In the entries below, find the line with "This screenshot has width=467, height=246." and the line with "the wallet icon". Reproduce those two lines and every line between them exactly, and nothing more.

Dataset entries:
══════════

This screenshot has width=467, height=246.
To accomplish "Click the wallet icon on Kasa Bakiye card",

══════════

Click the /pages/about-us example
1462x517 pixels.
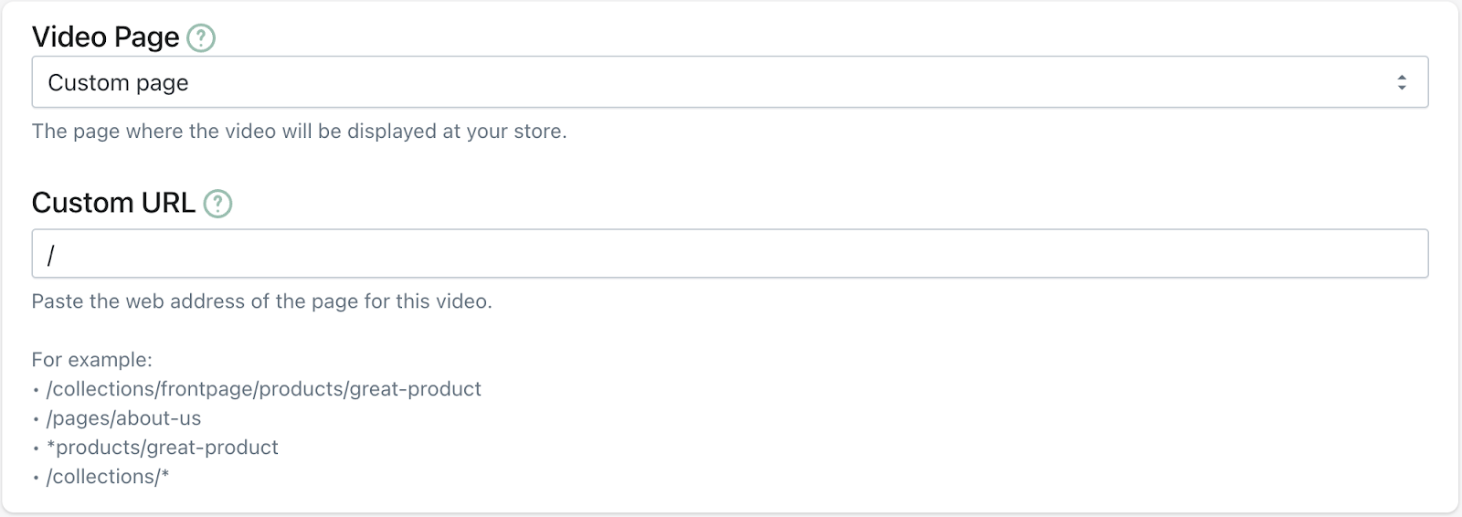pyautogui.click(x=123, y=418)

══════════

Response box:
This screenshot has width=467, height=246.
To accomplish "Click the wallet icon on Kasa Bakiye card",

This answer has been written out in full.